French MPs agreed to slash wealth tax on Friday as part of the ongoing debate on next year's budget that saw them introduce a flat tax on unearned income on Thursday. The left has accused President Emmanuel Macron's supporters of giving "presents to the rich", while the right accused them of not going far enough.


After a week of stormy debate, the National Assembly approved the proposal to scrap wealth tax on everything but real estate.

Macron's Republic on the Move (LREM) and its Modem allies backed the move, supported by the mainstream right, while the Socialists, Communists and hard-left France Unbowed voted against.

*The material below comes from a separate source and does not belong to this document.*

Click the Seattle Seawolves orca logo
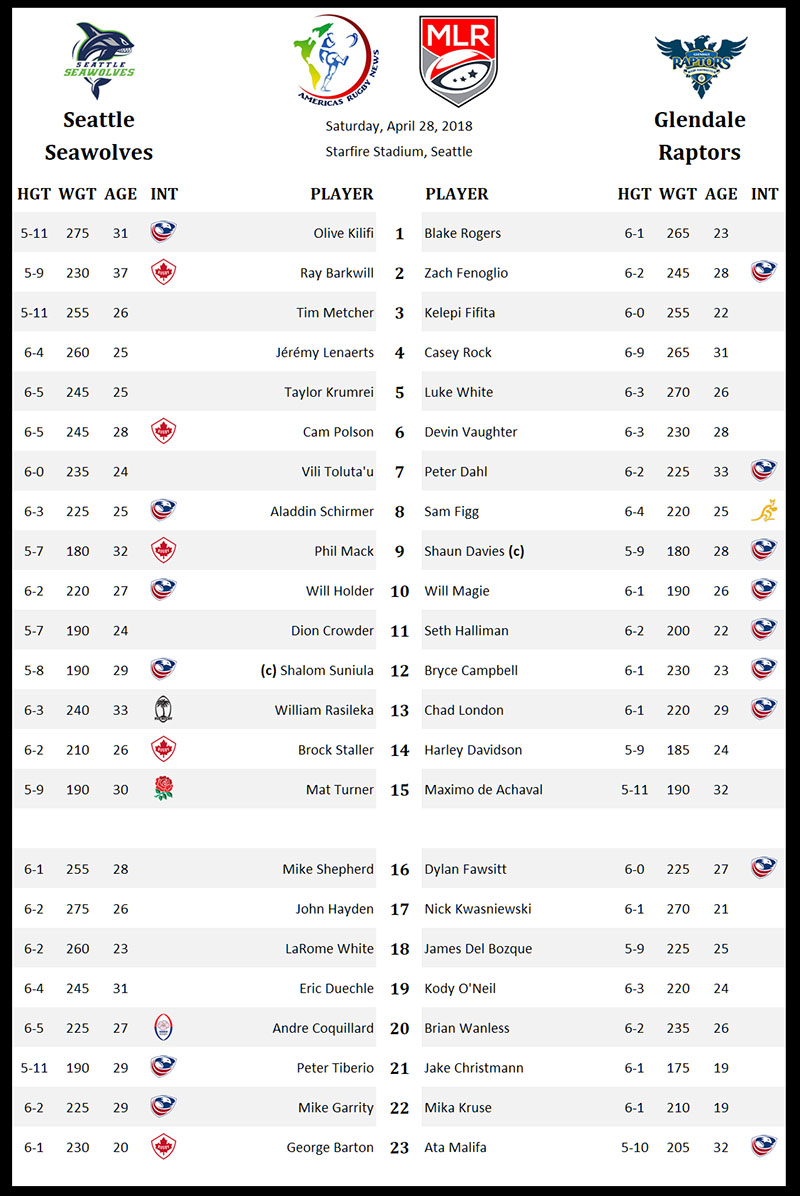The image size is (800, 1196). [100, 61]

The reform of the two taxes will cost the exchequer 4.4 billion euros a year, according to the economy ministry.

Le Maire gives figures

Some 350,000 households currently pay wealth tax, "a 35-year-old ideological totem that had become inefficient and complex", according to Finance Minister Bruno Le Maire.

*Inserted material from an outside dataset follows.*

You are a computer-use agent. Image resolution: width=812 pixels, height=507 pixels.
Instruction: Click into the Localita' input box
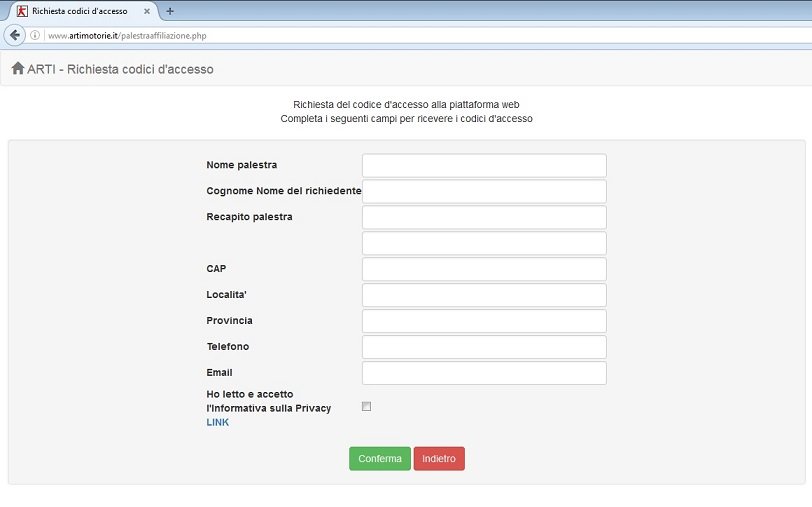484,295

During the week left-wing MPs signed an appeal to the government to make public the effect the changes would have on France's 100 richest people.

After at first refusing to give any figures on the grounds of confidentiality, Le Maire told parliament on Friday that the top 1,000 taxpayers pay 400 million euros, that the top 100 pay 126 million euros but that the 100 richest households pay 73 million euros - proof, according to him, that the tax is "inefficient and unjust" because the really wealthy find ways of avoiding it.

The left-wing accused him of playing down the reform's repercussions, in particular by avoiding giving figures on the effect of the flat tax.

Government embarrased by favouring-rich charge

With an opinion poll published Wednesday finding 69 percent believing the change to wealth tax will increase inequality, the accusation of being a government for the rich has stung the government.

"In the corridors [of parliament] ministers are asking us to stop saying it because it really annoys them," Communist MP Fabien Roussel told Le Monde newspaper. "But they'll have to get used to it because it's going to stick. And we're going to keep pounding them."

The right, on the other hand, called on the government to scrap the wealth tax in its entirety, while also calling for more reductions in expenditure.

"Apart from a massive reduction in public-sector jobs [...] what are your savings proposals?" Public Accounts Minister Gérald Darmanin asked them.

MPs on Friday also voted to scrap financial transactions tax on intraday trading, a measure demanded by representatives of the Paris bourse on the grounds that it undermined efforts to attract finance houses expected to flee the City of London because of Brexit.

On Saturday they scapped the main local housing tax for 80 percent of households.

The National Assembly will vote on the whole of the first part of the budget, whose elements have been debated this week, on Tuesday.

The debate on the second part will take place between 31 October and 21 November with the aim of having the whole budget approved before 22 December.